>> Start Given entries
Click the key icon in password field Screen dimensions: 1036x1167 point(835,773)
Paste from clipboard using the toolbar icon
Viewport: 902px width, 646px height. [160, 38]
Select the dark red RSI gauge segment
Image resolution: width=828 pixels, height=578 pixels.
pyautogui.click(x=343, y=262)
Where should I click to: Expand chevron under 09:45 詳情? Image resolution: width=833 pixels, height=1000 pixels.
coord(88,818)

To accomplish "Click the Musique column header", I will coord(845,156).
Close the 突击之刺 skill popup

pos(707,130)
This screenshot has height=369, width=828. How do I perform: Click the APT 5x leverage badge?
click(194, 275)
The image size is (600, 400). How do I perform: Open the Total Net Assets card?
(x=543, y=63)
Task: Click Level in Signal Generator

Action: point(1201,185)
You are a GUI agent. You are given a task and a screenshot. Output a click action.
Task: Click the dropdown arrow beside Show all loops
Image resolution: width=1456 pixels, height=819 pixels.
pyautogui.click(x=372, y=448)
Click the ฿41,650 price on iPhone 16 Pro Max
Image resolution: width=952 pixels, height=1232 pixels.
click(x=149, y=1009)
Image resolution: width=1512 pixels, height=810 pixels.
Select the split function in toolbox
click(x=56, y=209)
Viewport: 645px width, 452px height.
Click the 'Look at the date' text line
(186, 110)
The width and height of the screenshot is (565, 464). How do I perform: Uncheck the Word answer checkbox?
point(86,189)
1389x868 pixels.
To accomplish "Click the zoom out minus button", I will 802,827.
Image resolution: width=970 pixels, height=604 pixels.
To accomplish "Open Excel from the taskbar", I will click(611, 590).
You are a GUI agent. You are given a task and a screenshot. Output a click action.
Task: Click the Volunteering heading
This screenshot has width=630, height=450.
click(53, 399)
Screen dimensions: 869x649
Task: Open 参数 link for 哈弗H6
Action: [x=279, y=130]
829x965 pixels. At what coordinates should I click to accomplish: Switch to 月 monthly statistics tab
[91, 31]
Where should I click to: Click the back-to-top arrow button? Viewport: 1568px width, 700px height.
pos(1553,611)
>> End Given entries
◆ **Description of the task**:
Convert every line of the entries above into a Markdown table with the columns n and Line. Number the rows in order and skip the blank lines.

◆ **Reply**:
| n | Line |
|---|---|
| 1 | Click the key icon in password field Screen dimensions: 1036x1167 point(835,773) |
| 2 | Paste from clipboard using the toolbar icon |
| 3 | Viewport: 902px width, 646px height. [160, 38] |
| 4 | Select the dark red RSI gauge segment |
| 5 | Image resolution: width=828 pixels, height=578 pixels. |
| 6 | pyautogui.click(x=343, y=262) |
| 7 | Where should I click to: Expand chevron under 09:45 詳情? Image resolution: width=833 pixels, height=1000 pixels. |
| 8 | coord(88,818) |
| 9 | To accomplish "Click the Musique column header", I will coord(845,156). |
| 10 | Close the 突击之刺 skill popup |
| 11 | pos(707,130) |
| 12 | This screenshot has height=369, width=828. How do I perform: Click the APT 5x leverage badge? |
| 13 | click(194, 275) |
| 14 | The image size is (600, 400). How do I perform: Open the Total Net Assets card? |
| 15 | (x=543, y=63) |
| 16 | Task: Click Level in Signal Generator |
| 17 | Action: point(1201,185) |
| 18 | You are a GUI agent. You are given a task and a screenshot. Output a click action. |
| 19 | Task: Click the dropdown arrow beside Show all loops |
| 20 | Image resolution: width=1456 pixels, height=819 pixels. |
| 21 | pyautogui.click(x=372, y=448) |
| 22 | Click the ฿41,650 price on iPhone 16 Pro Max |
| 23 | Image resolution: width=952 pixels, height=1232 pixels. |
| 24 | click(x=149, y=1009) |
| 25 | Image resolution: width=1512 pixels, height=810 pixels. |
| 26 | Select the split function in toolbox |
| 27 | click(x=56, y=209) |
| 28 | Viewport: 645px width, 452px height. |
| 29 | Click the 'Look at the date' text line |
| 30 | (186, 110) |
| 31 | The width and height of the screenshot is (565, 464). How do I perform: Uncheck the Word answer checkbox? |
| 32 | point(86,189) |
| 33 | 1389x868 pixels. |
| 34 | To accomplish "Click the zoom out minus button", I will 802,827. |
| 35 | Image resolution: width=970 pixels, height=604 pixels. |
| 36 | To accomplish "Open Excel from the taskbar", I will click(611, 590). |
| 37 | You are a GUI agent. You are given a task and a screenshot. Output a click action. |
| 38 | Task: Click the Volunteering heading |
| 39 | This screenshot has width=630, height=450. |
| 40 | click(53, 399) |
| 41 | Screen dimensions: 869x649 |
| 42 | Task: Open 参数 link for 哈弗H6 |
| 43 | Action: [x=279, y=130] |
| 44 | 829x965 pixels. At what coordinates should I click to accomplish: Switch to 月 monthly statistics tab |
| 45 | [91, 31] |
| 46 | Where should I click to: Click the back-to-top arrow button? Viewport: 1568px width, 700px height. |
| 47 | pos(1553,611) |